EXCERPTED PASSAGE:
=-=-=

As the number of environments increases, performance decreases sharply on some environments. This is likely caused by shortened experience chunks(to maintain the same amount of transition gathered in each iteration) and early value bootstrapping, consistent with the observation in advantage estimation.

Increasing the minibatch size does not appear to hurt the performance, which suggests that we can speed up iteration by increasing the minibatch size.

It is helpful to recompute the advantage and shuffle transitions for every pass over the data instead of doing them once per iteration.

The number of transitions gathered in each iteration influences the performance significantly and we should tune this for each environment.

Optimizers

Use Adam with \(3e-4\) and \(\beta_1=0.9\) as a start and tune the learning rate if possible.

Regularization

A variety policy regularization techniques(Table 1) are experimented, but none of them is found particularly useful across all environments. This may be due to the simplicity of the environments, for which the PPO loss is sufficient to enforce the trust region and careful policy initialization is enough to guarantee good exploration.

References

Andrychowicz, Marcin, Anton Raichuk, Piotr Stańczyk, Manu Orsini, Sertan Girgin, Raphael Marinier, Léonard Hussenot, et al. 2020. “What Matters In On-Policy Reinforcement Learning? A Large-Scale Empirical Study,” no. 1. http://arxiv.org/abs/2006.05990.

=-=-=

DATA SHOWN:

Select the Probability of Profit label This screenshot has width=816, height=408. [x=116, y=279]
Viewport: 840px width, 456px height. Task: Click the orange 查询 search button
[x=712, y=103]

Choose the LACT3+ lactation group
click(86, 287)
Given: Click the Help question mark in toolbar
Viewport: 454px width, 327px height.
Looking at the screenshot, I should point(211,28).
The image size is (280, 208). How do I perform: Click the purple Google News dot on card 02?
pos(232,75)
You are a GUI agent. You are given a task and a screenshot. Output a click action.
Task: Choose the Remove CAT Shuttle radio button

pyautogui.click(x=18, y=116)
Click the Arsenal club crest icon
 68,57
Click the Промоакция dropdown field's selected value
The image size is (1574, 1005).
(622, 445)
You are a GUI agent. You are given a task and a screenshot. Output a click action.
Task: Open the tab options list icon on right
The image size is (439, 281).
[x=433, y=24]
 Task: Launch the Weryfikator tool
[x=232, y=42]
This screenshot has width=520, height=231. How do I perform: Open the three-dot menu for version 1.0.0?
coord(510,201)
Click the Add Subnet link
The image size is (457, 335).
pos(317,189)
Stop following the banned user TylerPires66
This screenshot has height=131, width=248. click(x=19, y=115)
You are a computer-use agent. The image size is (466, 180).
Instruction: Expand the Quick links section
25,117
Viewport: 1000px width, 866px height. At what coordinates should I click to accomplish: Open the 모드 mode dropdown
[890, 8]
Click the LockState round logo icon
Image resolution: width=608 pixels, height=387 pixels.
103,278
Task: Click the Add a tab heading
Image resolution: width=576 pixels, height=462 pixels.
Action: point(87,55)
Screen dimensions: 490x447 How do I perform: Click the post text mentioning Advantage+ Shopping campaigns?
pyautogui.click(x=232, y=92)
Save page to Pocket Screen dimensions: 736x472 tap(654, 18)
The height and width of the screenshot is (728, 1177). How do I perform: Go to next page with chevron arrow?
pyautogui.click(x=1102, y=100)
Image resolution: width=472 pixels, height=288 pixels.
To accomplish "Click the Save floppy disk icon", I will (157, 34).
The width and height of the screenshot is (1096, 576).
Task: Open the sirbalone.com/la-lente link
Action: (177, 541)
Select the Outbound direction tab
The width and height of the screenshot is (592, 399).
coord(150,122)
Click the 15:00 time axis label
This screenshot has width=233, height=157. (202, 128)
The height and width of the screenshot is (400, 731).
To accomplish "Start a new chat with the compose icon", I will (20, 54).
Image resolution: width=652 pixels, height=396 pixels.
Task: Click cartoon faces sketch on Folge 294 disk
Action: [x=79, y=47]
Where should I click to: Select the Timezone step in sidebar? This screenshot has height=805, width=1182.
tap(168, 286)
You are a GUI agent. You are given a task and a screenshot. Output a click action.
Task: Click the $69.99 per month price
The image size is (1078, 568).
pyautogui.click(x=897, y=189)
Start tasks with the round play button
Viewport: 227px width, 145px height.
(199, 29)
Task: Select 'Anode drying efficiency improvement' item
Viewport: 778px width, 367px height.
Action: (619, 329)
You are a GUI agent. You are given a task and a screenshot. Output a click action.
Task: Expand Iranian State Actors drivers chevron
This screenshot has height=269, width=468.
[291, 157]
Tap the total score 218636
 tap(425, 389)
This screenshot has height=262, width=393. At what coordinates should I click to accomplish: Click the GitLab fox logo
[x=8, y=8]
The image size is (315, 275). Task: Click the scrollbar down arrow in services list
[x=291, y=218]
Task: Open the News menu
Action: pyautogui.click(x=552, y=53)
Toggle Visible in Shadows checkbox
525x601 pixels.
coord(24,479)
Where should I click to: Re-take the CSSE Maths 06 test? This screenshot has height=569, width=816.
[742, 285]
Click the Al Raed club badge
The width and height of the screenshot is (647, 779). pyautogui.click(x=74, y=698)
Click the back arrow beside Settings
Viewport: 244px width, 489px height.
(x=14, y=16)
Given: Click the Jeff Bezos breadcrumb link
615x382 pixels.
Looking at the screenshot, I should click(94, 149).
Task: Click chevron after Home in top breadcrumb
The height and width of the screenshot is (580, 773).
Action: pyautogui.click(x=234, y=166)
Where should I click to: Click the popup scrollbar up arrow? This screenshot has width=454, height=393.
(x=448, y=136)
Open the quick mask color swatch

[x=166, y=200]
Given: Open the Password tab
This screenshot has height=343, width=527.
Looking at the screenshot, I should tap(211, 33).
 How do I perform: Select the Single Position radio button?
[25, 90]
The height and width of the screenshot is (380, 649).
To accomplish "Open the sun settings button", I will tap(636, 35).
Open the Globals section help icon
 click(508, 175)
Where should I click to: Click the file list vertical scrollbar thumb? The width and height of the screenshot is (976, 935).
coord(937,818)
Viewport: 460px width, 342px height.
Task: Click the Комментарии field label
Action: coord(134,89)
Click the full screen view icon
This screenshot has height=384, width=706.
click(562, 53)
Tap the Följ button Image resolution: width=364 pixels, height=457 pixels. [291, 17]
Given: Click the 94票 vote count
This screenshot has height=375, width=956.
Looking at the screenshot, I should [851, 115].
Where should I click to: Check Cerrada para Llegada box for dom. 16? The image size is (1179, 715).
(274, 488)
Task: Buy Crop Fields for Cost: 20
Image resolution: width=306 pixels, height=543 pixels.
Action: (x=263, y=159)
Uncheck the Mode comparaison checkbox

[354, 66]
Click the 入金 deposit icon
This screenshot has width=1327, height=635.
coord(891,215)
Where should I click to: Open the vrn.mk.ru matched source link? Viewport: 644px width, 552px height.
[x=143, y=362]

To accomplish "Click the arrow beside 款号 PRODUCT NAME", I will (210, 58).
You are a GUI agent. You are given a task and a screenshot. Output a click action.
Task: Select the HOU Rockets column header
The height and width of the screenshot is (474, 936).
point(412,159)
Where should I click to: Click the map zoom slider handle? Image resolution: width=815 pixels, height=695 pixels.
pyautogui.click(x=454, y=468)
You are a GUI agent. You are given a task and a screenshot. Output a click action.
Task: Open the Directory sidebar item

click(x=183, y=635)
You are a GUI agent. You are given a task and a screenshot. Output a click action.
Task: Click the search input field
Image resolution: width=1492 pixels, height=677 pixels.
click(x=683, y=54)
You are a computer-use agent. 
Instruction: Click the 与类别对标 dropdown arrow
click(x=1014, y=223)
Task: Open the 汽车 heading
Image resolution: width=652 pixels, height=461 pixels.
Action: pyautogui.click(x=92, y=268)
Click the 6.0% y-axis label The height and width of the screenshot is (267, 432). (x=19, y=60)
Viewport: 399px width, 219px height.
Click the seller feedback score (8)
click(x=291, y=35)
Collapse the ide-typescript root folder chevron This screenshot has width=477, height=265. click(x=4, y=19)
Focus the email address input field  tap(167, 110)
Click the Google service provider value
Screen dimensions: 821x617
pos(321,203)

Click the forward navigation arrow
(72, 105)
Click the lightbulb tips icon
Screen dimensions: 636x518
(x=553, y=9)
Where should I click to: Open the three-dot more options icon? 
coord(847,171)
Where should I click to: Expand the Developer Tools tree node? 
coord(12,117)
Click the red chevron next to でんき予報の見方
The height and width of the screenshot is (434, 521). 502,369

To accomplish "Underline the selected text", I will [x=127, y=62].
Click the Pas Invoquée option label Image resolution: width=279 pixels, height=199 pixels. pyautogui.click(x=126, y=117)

=-=-=

REQUIRED TASKS:
[1] Repeat the passage on on-policy reinforcement learning word for word, from "As the number" up to and including "the minibatch size.".
[2] Write what comes next in the passage on on-policy reinforcement learning, starting after its final line.
You can set the records aside.

ANSWERS TO THIS EXERCISE:
[1]
As the number of environments increases, performance decreases sharply on some environments. This is likely caused by shortened experience chunks(to maintain the same amount of transition gathered in each iteration) and early value bootstrapping, consistent with the observation in advantage estimation.

Increasing the minibatch size does not appear to hurt the performance, which suggests that we can speed up iteration by increasing the minibatch size.

[2]
Supplementary Materials

Policy losses

Let \(\pi\) denote the policy being optimized, and \(\mu\) the behavioral policy. Moreover, let \(\hat A_t^\pi\) and \(\hat A_t^\mu\) be some estimators of the advantage at timestep \(t\) for the policies \(\pi\) and \(\mu\). Any newly introduced symbol below are hyperparameters.

Policy gradients: \(\mathcal L_{PG}=-\log\pi(a_t\vert s_t)\hat A_t^\pi\)

V-trace: \(\mathcal L_{V-trace}=\text{sg}(\rho_t)\mathcal L_{PG}\), where \(\rho_t=\min({\pi(a_t\vert s_t)\over\mu(a_t\vert s_t)},\bar\rho)\) is an importance weight truncated at \(\bar\rho\), \(\text{sg}(\cdot)\) is the stop_gradient operator.

Proximal Policy Gradient (PPO): \(\mathcal L_{PPO}=-\min\bigl({\pi(a_t\vert s_t)\over\mu(a_t\vert s_t)}\hat A_t^\pi, \mathrm{clip}({\pi(a_t\vert s_t)\over\mu(a_t\vert s_t)}, {1\over1+\epsilon}, 1+\epsilon)\hat A_t^\pi\bigr)\), where we use \(1\over 1+\epsilon\) instead of \(1-\epsilon\) as the lower bound because the former is more symmetric.

Advantage-Weighted Regression (AWR): \(\mathcal L_{AWR}=-\log\pi(a_t\vert s_t)\min(\exp(A_t^\mu/\beta),\omega)\). It can be shown that for \(\omega=\infty\) it corresponds to an approximate optimization of the policy \(\pi\) under a constraint of the form \(D_{KL}(\pi\Vert \mu)<\epsilon\) where the KL bound \(\epsilon\) depends on the exponentiation temperature \(\beta\). Notice that different from previous methods, AWR computes the advantage estimator from the behavior policy. AWR was proposed mostly as an off-policy RL algorithm.

On-Policy Maximum a Posteriori Policy Optimization (V-MPO): This policy loss is the same as AWR with the following differences: (1) exponentiation is replaced with the softmax operator and there is no clipping with \(\omega\) ; (2) only samples with the top half advantages in each batch are used; (3) the temperature \(\beta\) is treated as a Lagrange multiplier and adjusted automatically to keep a constraint on how much the weights (i.e. softmax outputs) diverge from a uniform distribution with the constraint threshold \(\epsilon\) being a hyperparameter. (4) A soft constraint on \(D_{KL}(\mu\Vert \pi)\) is added. In our experiments, we did not treat this constraint as a part of the V-MPO policy loss as policy regularization is considered separately.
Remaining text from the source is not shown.